A joint forecast from J.D. Power and LMC Automotive estimates retail sales of new vehicles this month are expected to reach 828,900 units, an 8.3% decrease compared with January 2021. Total new-vehicle sales for January 2022, including retail and non-retail transactions, are projected to reach 932,100 units, a 15.6% decrease from January 2021, according LMC and J.D. Power.
“Despite optimism towards the end of 2021 that diminishing supply chain disruption would result in more vehicles being delivered to dealerships,” Thomas King, president of the data and analytics division at J.D. Power.
“The new-vehicle supply situation has shown no meaningful improvement. January month-end retail inventory is expected to be below 1 million units for the eighth consecutive month.”
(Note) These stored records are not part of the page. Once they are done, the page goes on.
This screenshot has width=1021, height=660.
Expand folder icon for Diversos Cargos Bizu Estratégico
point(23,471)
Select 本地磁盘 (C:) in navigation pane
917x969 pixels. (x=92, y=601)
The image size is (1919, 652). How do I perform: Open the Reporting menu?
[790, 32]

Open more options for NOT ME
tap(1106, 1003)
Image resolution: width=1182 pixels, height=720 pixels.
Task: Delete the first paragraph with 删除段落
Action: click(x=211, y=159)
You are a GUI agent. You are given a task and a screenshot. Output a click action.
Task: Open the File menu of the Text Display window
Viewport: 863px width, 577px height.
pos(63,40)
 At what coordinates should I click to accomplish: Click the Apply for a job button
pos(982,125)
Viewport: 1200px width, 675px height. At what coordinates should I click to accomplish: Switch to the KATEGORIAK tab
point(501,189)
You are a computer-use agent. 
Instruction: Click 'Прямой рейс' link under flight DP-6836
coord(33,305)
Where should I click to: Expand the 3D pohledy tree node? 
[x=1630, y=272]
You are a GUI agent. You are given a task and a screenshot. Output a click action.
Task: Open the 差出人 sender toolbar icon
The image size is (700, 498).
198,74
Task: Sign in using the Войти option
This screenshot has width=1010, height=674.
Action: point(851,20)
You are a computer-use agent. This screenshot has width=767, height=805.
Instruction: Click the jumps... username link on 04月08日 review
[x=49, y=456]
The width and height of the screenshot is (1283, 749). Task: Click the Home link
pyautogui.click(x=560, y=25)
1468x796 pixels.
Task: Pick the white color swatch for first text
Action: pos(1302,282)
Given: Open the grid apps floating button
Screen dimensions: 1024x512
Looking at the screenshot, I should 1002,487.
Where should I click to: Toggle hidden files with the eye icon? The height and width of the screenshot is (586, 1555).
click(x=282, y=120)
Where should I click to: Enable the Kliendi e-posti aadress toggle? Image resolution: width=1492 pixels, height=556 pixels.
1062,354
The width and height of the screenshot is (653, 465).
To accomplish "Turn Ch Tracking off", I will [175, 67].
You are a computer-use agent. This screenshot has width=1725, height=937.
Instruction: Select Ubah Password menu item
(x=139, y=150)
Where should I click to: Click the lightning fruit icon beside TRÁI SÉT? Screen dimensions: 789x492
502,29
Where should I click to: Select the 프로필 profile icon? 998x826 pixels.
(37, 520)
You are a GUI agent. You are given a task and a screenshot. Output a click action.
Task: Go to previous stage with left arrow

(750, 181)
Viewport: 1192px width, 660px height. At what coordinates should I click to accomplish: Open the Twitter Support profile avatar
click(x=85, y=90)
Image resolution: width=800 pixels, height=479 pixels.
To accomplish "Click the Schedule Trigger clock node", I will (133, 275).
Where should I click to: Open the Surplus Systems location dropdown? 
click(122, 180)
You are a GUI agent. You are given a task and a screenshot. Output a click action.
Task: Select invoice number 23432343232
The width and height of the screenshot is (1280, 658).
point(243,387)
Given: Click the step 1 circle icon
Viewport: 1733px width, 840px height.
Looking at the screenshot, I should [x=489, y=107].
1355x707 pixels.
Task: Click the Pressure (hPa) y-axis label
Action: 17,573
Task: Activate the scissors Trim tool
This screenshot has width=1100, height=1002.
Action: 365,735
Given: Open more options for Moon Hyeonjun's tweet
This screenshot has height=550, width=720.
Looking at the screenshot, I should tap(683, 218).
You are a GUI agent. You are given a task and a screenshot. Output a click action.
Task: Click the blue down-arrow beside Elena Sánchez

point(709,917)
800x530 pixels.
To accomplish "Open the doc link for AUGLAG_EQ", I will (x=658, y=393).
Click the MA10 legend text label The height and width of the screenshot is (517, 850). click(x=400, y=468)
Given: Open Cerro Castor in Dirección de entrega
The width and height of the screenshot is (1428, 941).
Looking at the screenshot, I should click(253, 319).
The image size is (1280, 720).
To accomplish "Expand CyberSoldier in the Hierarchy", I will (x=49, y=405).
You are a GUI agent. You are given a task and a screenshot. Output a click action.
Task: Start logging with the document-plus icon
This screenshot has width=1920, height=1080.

King added the volume of new vehicles being delivered to dealerships in January has been insufficient to meet strong consumer demand, resulting in a significantly diminished sales pace.
Semiconductors still in short supply
The supply chain issues, which date back to autumn of 2020 as the first phase of the pandemic began to ease, are still dogging the industry.
Toyota closed its 11 assembly plants in Japan due to the continuing semiconductor shortages, while Ford shut the company’s Flat Rock assembly plant where the Mustang with an internal combustion engine is built last week and Stellantis closed its assembly plant in Windsor, Ontario this week.
Tesla CEO Elon Musk told analysts the shortages of semiconductors continue to threaten his company’s production plans and he does not expect the situation to improve until the end of 2022.
A new report from the U.S. Department of Commerce said this week semiconductors remain in short supply, leaving plants such as those in the auto industry facing potential shutdowns.
The situation could get worse because of China’s use of strict lockdowns to fight any spread of COVID-19, the Commerce Department noted. Even though it is being scaled back by new COVID-19 restrictions, the celebration of Chinese New Year next month, China’s biggest holiday, also will disrupt supplies of semiconductors as demand surges.
The agency estimates demand for semiconductors has increased by 17% since 2019, and Musk says even the most basic chips seem to be in short supply.